Zwar gibt es inzwischen ein neues Angebot
seitens der DB AG, aber die Stadt Werder
sieht wegen der geänderten Bundes- und
Landesförderungen selbst bei einem symbolischen
Kaufpreis derzeit keine Möglichkeit
mehr, das Gebäude nach einer Sanierung an
einen grundsätzlich weiterhin interessierten
Pächter zu vermieten. Denn das schmucke
Gebäude steht unter Denkmalschutz und
die Stadt hat sich in den vergangenen Jahren
finanziell bereits bei anderen Großprojekten
so gebunden, dass der Beigeordnete
Schröder keinen Spielraum für ein weiteres
finanzielles Engagement der Stadt sieht. Außerdem
wäre selbst bei einer Verständigung
zwischen Stadt und Bahn nur die Hälfte des
Problems gelöst.
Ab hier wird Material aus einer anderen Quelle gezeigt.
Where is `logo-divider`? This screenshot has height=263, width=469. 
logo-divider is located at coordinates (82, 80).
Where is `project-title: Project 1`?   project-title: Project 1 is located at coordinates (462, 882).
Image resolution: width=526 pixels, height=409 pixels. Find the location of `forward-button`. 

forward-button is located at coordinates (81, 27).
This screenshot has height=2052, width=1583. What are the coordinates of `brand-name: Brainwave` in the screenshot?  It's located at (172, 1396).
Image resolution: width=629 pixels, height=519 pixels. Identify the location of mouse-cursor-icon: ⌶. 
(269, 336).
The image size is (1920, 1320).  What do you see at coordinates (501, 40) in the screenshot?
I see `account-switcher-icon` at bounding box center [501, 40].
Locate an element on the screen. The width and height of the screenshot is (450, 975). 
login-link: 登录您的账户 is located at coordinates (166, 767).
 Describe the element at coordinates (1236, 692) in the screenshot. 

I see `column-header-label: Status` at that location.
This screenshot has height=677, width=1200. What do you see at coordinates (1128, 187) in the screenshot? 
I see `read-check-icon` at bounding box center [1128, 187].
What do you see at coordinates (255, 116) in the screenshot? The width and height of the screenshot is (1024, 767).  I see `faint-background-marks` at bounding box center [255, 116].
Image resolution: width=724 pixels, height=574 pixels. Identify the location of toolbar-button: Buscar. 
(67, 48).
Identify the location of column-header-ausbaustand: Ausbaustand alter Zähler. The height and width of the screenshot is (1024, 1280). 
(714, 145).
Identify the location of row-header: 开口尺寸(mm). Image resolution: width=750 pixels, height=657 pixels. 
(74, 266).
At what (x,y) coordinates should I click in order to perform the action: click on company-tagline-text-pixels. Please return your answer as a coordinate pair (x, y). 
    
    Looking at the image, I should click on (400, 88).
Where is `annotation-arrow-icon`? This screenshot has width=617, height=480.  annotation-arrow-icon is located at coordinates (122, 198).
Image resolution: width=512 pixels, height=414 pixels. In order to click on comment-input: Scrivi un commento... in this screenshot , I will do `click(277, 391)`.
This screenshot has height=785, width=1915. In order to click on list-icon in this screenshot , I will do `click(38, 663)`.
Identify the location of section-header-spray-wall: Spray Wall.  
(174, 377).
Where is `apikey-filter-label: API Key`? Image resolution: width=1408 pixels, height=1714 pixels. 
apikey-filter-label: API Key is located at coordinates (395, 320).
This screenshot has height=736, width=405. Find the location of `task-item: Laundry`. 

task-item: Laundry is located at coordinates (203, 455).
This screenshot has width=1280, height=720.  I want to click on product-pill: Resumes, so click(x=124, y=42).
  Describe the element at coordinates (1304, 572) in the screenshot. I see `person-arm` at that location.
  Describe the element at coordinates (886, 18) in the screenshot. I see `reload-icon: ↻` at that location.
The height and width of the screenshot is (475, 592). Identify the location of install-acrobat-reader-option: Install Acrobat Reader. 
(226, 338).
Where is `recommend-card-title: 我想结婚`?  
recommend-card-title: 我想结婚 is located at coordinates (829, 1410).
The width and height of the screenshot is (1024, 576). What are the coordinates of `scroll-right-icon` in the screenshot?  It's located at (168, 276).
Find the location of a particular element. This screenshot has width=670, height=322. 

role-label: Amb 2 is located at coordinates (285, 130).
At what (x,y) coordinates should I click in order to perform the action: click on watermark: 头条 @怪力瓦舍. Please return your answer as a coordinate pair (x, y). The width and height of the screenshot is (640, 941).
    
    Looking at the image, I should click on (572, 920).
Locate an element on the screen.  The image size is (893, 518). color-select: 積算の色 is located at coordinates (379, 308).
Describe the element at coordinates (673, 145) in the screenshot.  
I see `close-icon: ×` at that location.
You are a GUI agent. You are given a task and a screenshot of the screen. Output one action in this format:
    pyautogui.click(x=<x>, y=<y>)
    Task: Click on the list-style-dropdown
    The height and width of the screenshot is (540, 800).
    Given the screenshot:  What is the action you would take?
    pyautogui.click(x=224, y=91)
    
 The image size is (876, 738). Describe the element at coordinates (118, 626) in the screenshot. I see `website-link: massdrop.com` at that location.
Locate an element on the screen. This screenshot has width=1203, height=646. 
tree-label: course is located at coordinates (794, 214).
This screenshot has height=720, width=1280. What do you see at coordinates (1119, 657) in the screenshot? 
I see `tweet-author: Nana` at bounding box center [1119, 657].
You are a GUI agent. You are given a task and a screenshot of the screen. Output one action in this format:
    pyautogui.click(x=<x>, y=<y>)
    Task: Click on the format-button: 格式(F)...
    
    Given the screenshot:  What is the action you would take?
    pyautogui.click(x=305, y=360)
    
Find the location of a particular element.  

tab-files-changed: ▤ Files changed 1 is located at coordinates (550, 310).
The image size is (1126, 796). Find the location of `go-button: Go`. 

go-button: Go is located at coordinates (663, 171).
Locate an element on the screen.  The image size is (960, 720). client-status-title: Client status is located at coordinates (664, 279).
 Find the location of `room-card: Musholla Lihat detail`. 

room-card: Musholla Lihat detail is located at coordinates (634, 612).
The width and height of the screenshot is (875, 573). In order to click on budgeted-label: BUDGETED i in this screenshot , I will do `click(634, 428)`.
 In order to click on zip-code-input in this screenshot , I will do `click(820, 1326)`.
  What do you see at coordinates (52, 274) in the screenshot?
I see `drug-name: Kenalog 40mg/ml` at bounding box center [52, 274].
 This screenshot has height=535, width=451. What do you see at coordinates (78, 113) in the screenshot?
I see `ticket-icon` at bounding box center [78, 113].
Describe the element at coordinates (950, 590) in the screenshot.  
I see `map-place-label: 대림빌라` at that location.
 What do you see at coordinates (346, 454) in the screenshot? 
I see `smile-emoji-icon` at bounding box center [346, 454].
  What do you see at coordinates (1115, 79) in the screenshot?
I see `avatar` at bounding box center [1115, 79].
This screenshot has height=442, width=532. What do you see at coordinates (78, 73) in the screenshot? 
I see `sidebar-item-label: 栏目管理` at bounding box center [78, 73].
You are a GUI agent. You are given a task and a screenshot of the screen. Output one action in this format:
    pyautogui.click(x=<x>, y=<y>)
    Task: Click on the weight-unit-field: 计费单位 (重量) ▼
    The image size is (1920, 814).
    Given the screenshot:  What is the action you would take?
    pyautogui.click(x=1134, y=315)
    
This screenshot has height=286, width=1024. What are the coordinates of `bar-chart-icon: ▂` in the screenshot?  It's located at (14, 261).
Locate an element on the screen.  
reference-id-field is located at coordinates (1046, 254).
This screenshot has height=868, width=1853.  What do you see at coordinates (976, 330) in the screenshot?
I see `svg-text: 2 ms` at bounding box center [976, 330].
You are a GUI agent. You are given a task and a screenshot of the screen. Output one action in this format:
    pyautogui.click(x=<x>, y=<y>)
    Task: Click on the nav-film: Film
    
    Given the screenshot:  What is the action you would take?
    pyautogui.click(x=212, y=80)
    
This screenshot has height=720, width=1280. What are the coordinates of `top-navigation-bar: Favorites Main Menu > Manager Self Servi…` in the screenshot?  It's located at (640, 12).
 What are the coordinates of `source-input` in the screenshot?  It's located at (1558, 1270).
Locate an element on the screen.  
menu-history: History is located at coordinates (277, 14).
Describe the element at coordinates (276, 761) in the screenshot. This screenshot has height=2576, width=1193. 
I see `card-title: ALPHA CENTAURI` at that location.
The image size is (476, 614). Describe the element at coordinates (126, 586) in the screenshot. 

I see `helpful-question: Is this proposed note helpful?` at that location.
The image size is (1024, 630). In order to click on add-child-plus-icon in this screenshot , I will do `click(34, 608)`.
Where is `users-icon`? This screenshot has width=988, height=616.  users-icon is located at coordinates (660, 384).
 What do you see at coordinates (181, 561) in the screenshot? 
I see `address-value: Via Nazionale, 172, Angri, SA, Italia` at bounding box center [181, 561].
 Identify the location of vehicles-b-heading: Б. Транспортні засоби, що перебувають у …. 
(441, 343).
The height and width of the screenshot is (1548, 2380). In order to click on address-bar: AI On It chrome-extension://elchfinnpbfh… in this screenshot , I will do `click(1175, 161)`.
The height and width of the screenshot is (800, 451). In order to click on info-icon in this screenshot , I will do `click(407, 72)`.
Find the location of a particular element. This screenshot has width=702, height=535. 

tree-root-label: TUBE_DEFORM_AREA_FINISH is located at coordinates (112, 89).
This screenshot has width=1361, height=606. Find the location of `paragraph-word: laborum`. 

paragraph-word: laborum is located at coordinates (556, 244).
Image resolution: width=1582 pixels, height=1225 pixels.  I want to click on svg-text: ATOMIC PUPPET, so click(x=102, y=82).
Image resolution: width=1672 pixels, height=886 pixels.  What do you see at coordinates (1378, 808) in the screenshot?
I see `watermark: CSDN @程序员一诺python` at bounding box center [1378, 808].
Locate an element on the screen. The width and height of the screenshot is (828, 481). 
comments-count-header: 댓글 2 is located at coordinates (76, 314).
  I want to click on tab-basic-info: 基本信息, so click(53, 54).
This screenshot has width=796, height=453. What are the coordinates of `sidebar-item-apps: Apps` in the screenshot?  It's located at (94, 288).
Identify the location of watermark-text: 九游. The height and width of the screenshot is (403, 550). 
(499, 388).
Denn eine Nutzungskonzeption
gibt es nur für das ehemalige Bahnhofsgebäude,
nicht aber für den angrenzenden
Güterschuppen.
Vielleicht ist die bisherige Haltung der DB
AG ja auch eine Art „Retourkutsche“ gegenüber
der Stadt Werder. Die Stadt hatte 2001
erfolgreich beim Land als Besteller interveniert,
um den Halbstunden-Takt durchzusetzen.
DB Regio war damals dagegen und
hielt einen Halt in Werder im Stundentakt
für ausreichend.
Eile ist geboten! Denn sonst ist es nur eine
Frage der Zeit, bis die ersten Fensterscheiben
eingeworfen und die ersten Türen aufgebrochen
werden. Dann irgendwann wird
es dort Brandstifter geben oder das Dach
wird beschädigt. Anschließend wird das Gebäude
notdürftigst mit einem Bauzaun gesichert
und ein großes Schild angebracht „ZU
VERKAUFEN!“. Aber dann ist alles zu spät!